The South Pole is a hostile environment; it’s a frozen desert where temperatures can drop below -80°C. Yet scientists have been flocking there for the last 8 years, because it’s one of the best places to answer a mystery: What shoots beams of tiny, almost invisible particles at Earth?
These particles, called “neutrinos” (pronounced “new-tree-no”), are extremely difficult to catch. Tens of billions of these “ghost particles” pass through your body every second without you noticing. If you shine a torch at a wall the light will hit the wall but won’t travel through. A torch shining neutrinos would shine straight through the wall.
However, every once in a while astronomers get a lucky break and one is caught by a detector. In this case, neutrinos hit a detector buried deep under the ice at the south pole.
When this happened, computers at the site were able to quickly work out the rough direction from which the neutrino came. Wasting no time, they sent out a call-to-arms and asked telescopes around the world to hunt for the cosmic source.

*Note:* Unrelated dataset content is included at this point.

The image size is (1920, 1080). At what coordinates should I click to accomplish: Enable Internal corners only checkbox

Looking in the direction from which the neutrino came, they soon spotted a blazar that had started shining three times brighter than normal. A is a special type of galaxy with a supermassive black hole at the centre ripping material into tiny pieces that are then blasted into space like a cannon ball.

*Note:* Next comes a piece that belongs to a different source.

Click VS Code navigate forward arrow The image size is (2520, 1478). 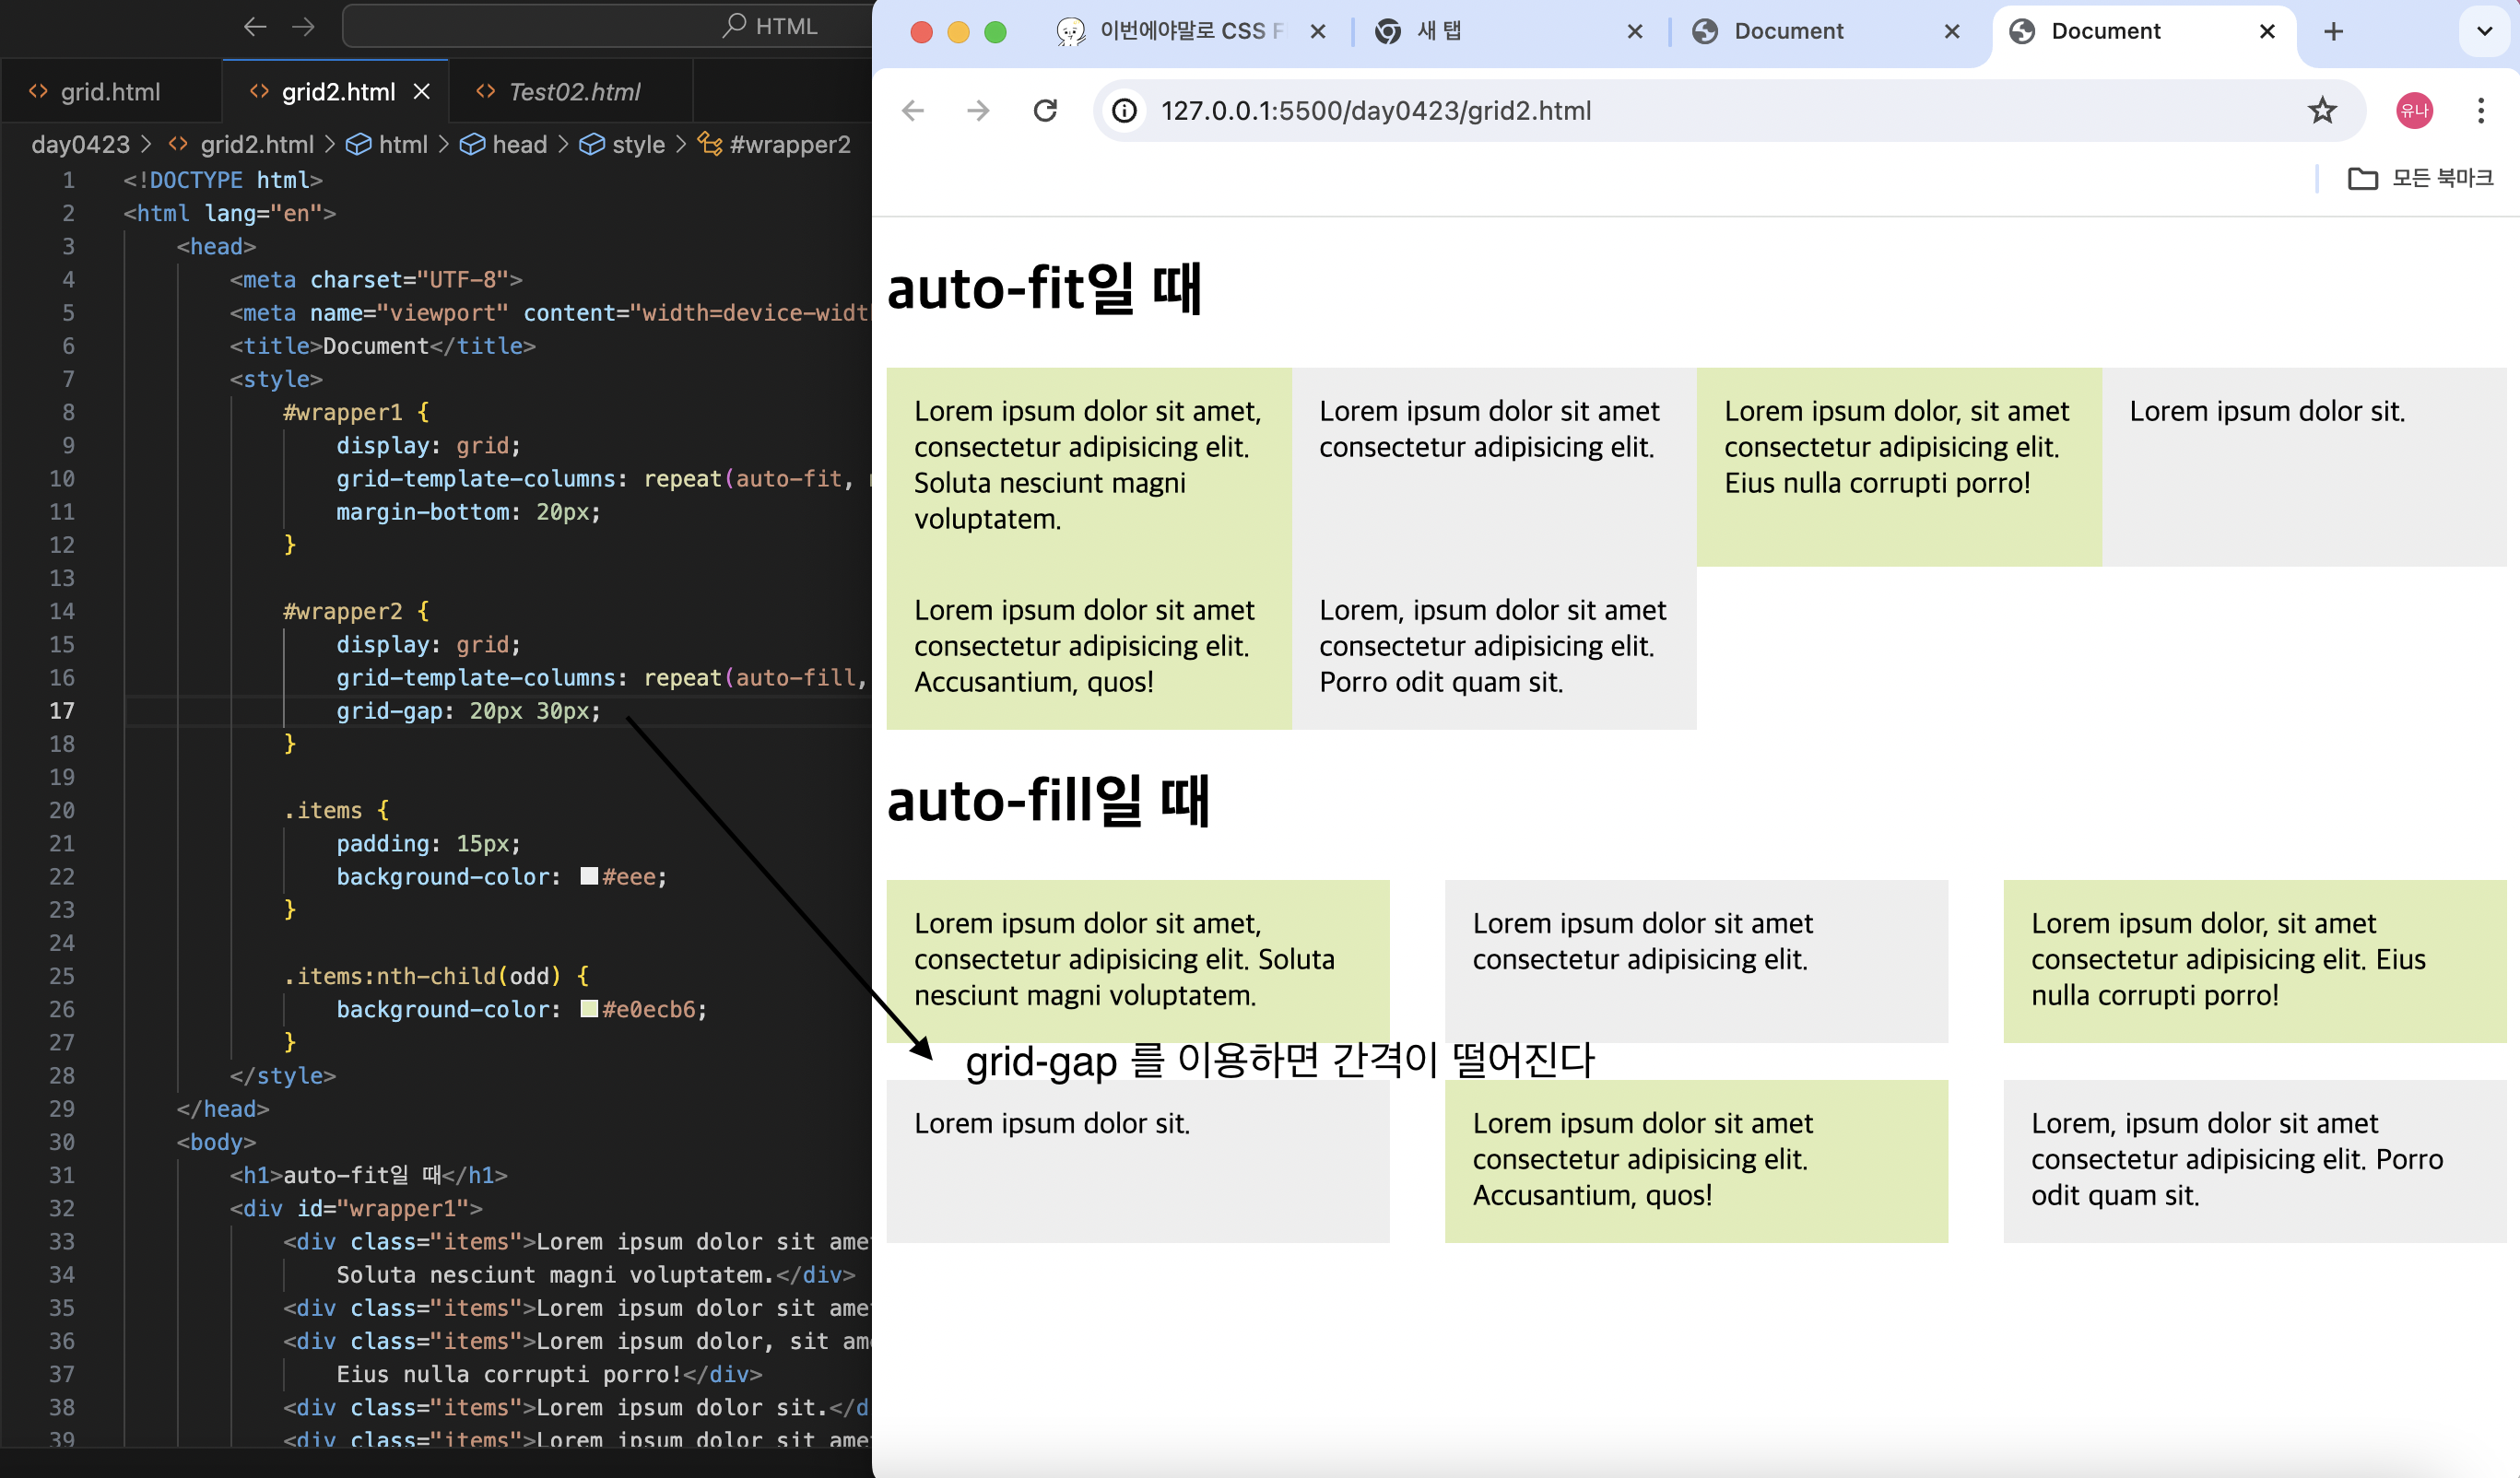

The chance of these two events being freak occurrences that are unrelated are very low—looks like we’ve made an exciting new breakthrough in our understanding of the universe!
Most neutrinos pass straight through our detectors without making contact. If you had a detector the size of a human, it would take about 100 years to spot the first neutrino hit or 100,000 years to see one of the super high energy neutrinos.